Женя заходит, опоздав ровно на десять минут. Он уже переодет и, кажется, доволен. Выглядит как сытый кот, объевшийся сметаны. Не принял ли чего на грудь для хорошей работы? Хмурюсь, разглядывая анестезиолога, а он идет так медленно, будто себя демонстрирует. И зачем? Как дети себя ведем, задевая друг друга без конца.

— Вы опоздали, — начинаю с тяжелым вздохом, когда Верховский садится в кресло напротив. И делает это с таким видом, будто это я к нему пришла раньше назначенного времени.

— Писать еще одну объяснительную? — кладет лист на стол и толкает ко мне. Тот с шелестом скользит, упирается в папки. — Листок дадите, Кристина Борисовна?

— Нет, не нужно, — как же вынести его без криков? — Но могли бы предупредить, позвонив по внутреннему телефону.

Он усмехается, перебирает пальцами по столу и задумчиво на меня смотрит, не отрываясь. Вскипятить меня решил? Жарко от глаз голубых, по плечам моим скользящих.

— Мне показалось, вы не слишком-то хотели разговаривать. Вам же по душе переписки, — он кивает на объяснительную. — Не прочитаете? Я старался.

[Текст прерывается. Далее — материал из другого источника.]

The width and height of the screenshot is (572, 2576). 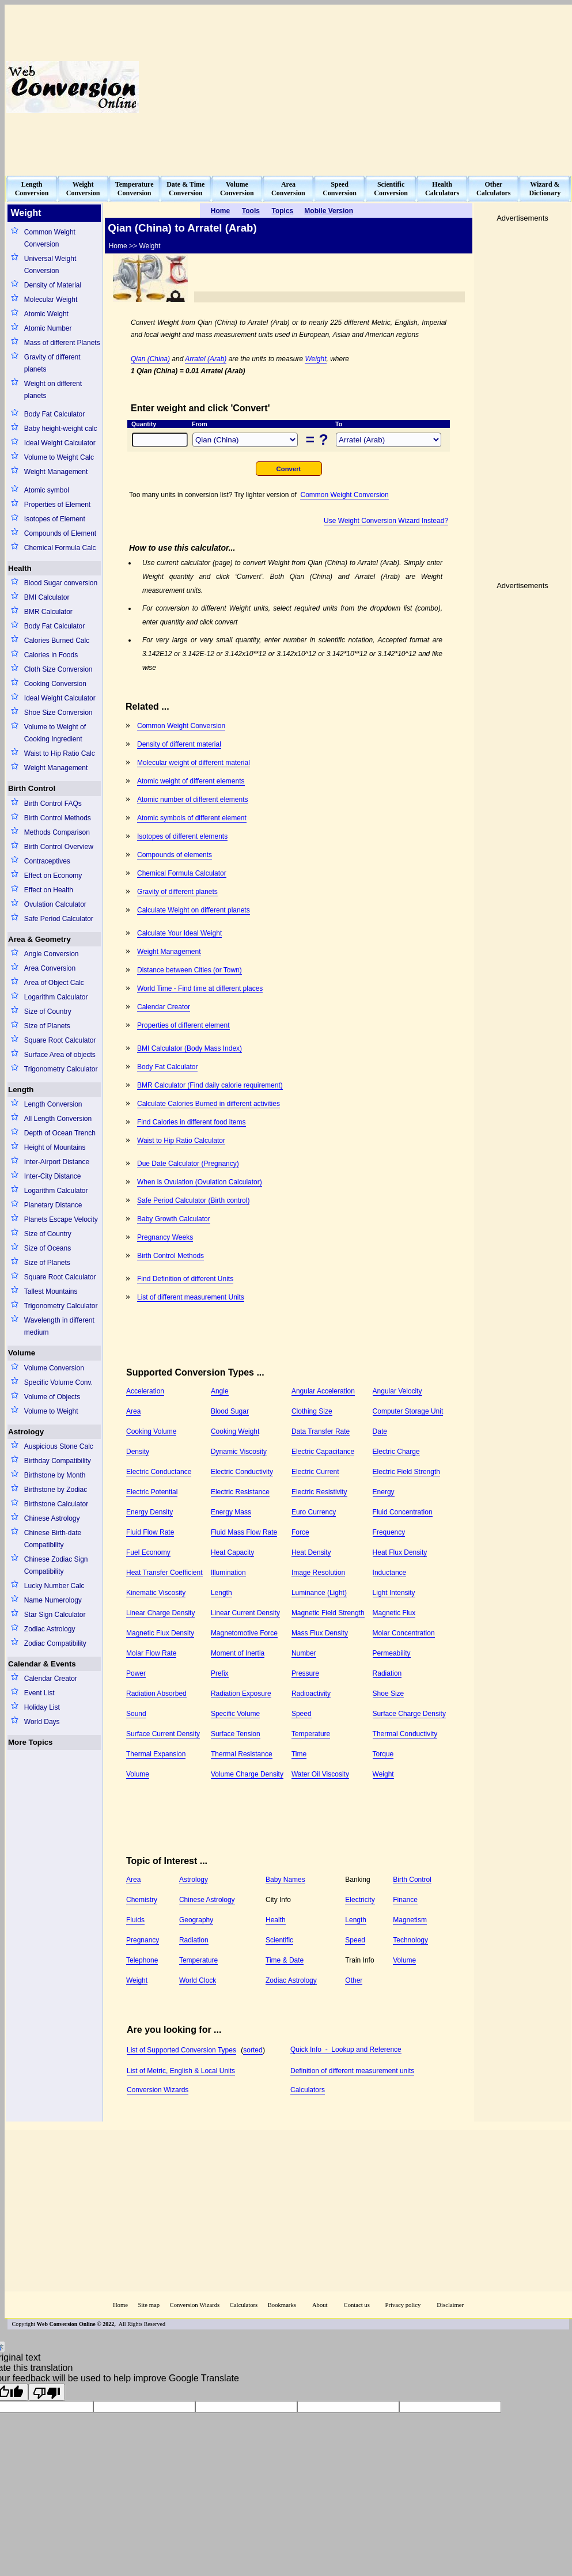 I want to click on Magnetic Field Strength, so click(x=328, y=1613). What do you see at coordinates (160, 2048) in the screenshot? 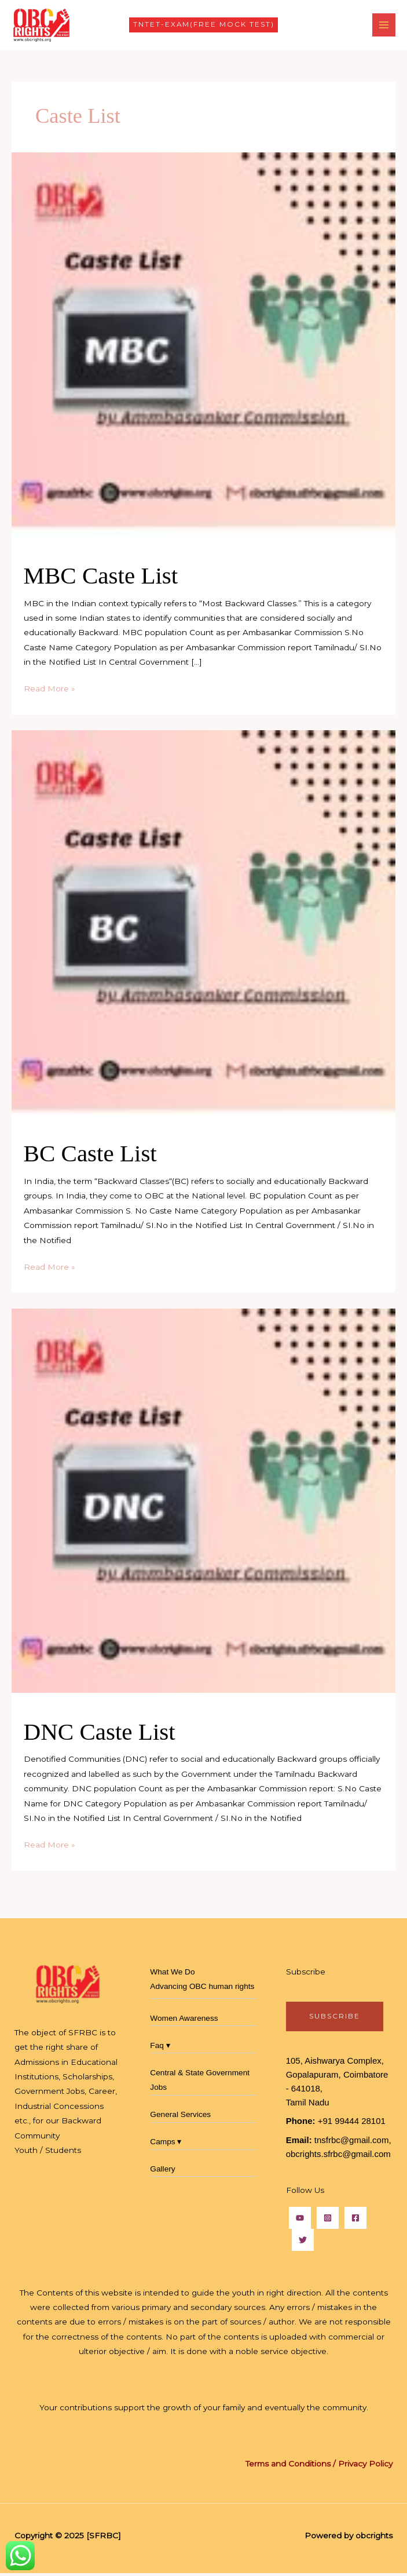
I see `Faq ▾` at bounding box center [160, 2048].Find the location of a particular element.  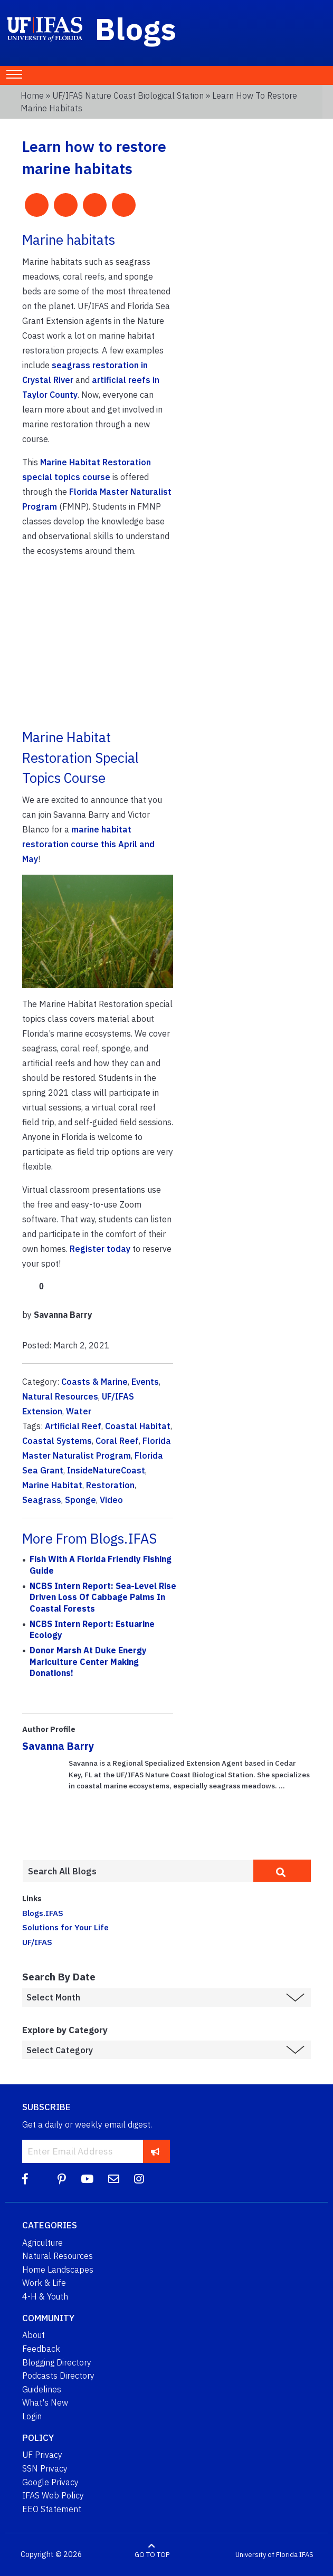

Water is located at coordinates (78, 1411).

— Обязательно ознакомлюсь с вашим творчеством, — тянусь через стол и беру чертов листок. Почерк у Верховского красивый, тонкий и острый. Буквы, конечно, пляшут, но разобрать все очень легко. — Так, Я… опоздал по причине производственной травмы. Что?

— Вы читайте дальше, Кристина Борисовна, — улыбается гад так довольно, будто там меня ждет идеально написанное сочинение, за которое я поставлю сто баллов.